# Do you “dress” your bed?



## Ronni (Sep 24, 2021)

Over the years I’ve probably been influenced too much by my rich clients who spend a small fortune on decorating and are over-the-top about every room in their homes!  But for a long time now (and I’ve been trying to remember a time I didn’t dress my bed and can’t! So maybe I can’t blame my clients lol) Anyway for a long time I’ve always made my bed pretty, with throw pillows, shams etc.

Ron says he’s never slept in a nicer master bedroom and all the pillows don’t bother him in the least!  And he’s the one who makes the bed ever morning, so fine with me! 

This is our bed.


The only other bed in the main house is the guest room


How do you do your bed?


----------



## Aunt Bea (Sep 24, 2021)

Very nice!

Right now my twin bed has an institutional look. A basic sheet and blanket over the pillow with a minimum of wrinkles.

 If someone other than an EMT is going to see it I make an effort  and top it with an old patchwork style quilt.

I guess my days of decorating and staging are behind me.  Today I’m content with neat and clean.


----------



## Knight (Sep 24, 2021)

Dressing the bed when I'm going to take a nap later not going to happen. The op's pics show an amazing ability to coordinate colors and make the bedroom very inviting. So inviting I'd probably not want to disturb the setting & wind up sleeping on the floor.


----------



## win231 (Sep 24, 2021)

LOL - friends always get a chuckle when I describe how I sleep & make my bed.
I use ONE warm polyester blanket.  No sheets except the fitted sheet (sheets are cold & I don't like cold).
When it's cold in the house, I dress warmly, so that one blanket is enough.  Plus, it's a Tempur Pedic bed, which is warmer than a regular mattress.
When it's hot, I just sleep on the fitted sheet; no blanket.
When I get up, the bed is made in 2 seconds; I just grab the end of the blanket & throw it over the part of the bed I was sleeping on.
Sometimes, I don't even feel like doing that.


----------



## Tish (Sep 24, 2021)

I certainly do, it's something I picked up as a child and it has stayed with me.


----------



## PamfromTx (Sep 24, 2021)

@Ronni    I love, love the manner in which you 'dress' your beds.   Very pretty!  We had a beautiful (blue and white) bedroom when we got married.  Fluffy comforter and shams.  That was then.  lol   Now, we're lucky if we use a comforter due to the warm weather.  I love a fresh and clean bed though.


----------



## hollydolly (Sep 24, 2021)

win231 said:


> LOL - friends always get a chuckle when I describe how I sleep & make my bed.
> I use ONE warm polyester blanket.  No sheets except the fitted sheet (sheets are cold & I don't like cold).
> When it's cold in the house, I dress warmly, so that one blanket is enough.  Plus, it's a Tempur Pedic bed, which is warmer than a regular mattress.

# [Data provided]
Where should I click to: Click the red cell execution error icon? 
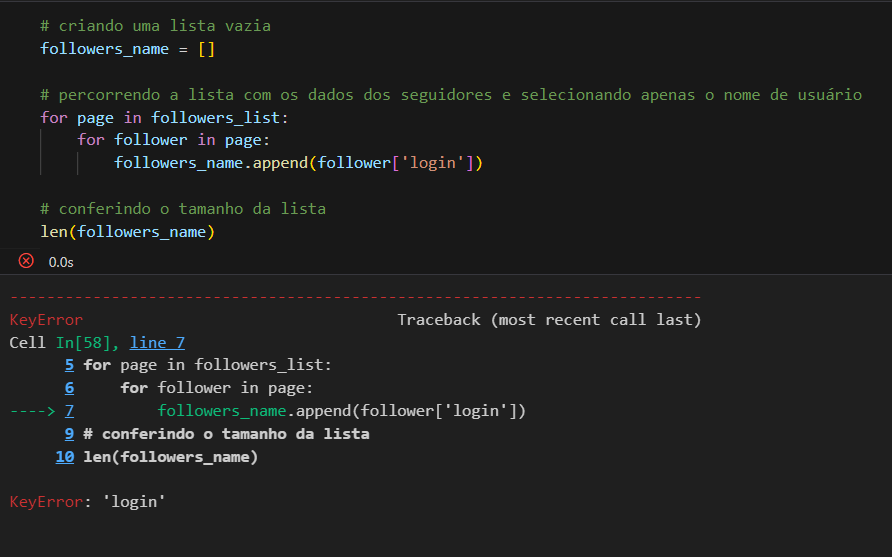point(26,261)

# [To be done]
(a) Repeat the part of the bed-dressing thread starting at "## Knight (Sep" and ending at "on the floor.".
(b) Answer these questions from the bed-dressing thread:
(i) Who makes the bed every morning in Ronni's home?
(ii) What does Aunt Bea put on top of her bed when someone other than an EMT is going to see it?
(iii) What brand of bed does win231 sleep on?

# [Results of the exercise]
(a)
## Knight (Sep 24, 2021)

Dressing the bed when I'm going to take a nap later not going to happen. The op's pics show an amazing ability to coordinate colors and make the bedroom very inviting. So inviting I'd probably not want to disturb the setting & wind up sleeping on the floor.

(b)
(i) Ron
(ii) An old patchwork style quilt
(iii) Tempur Pedic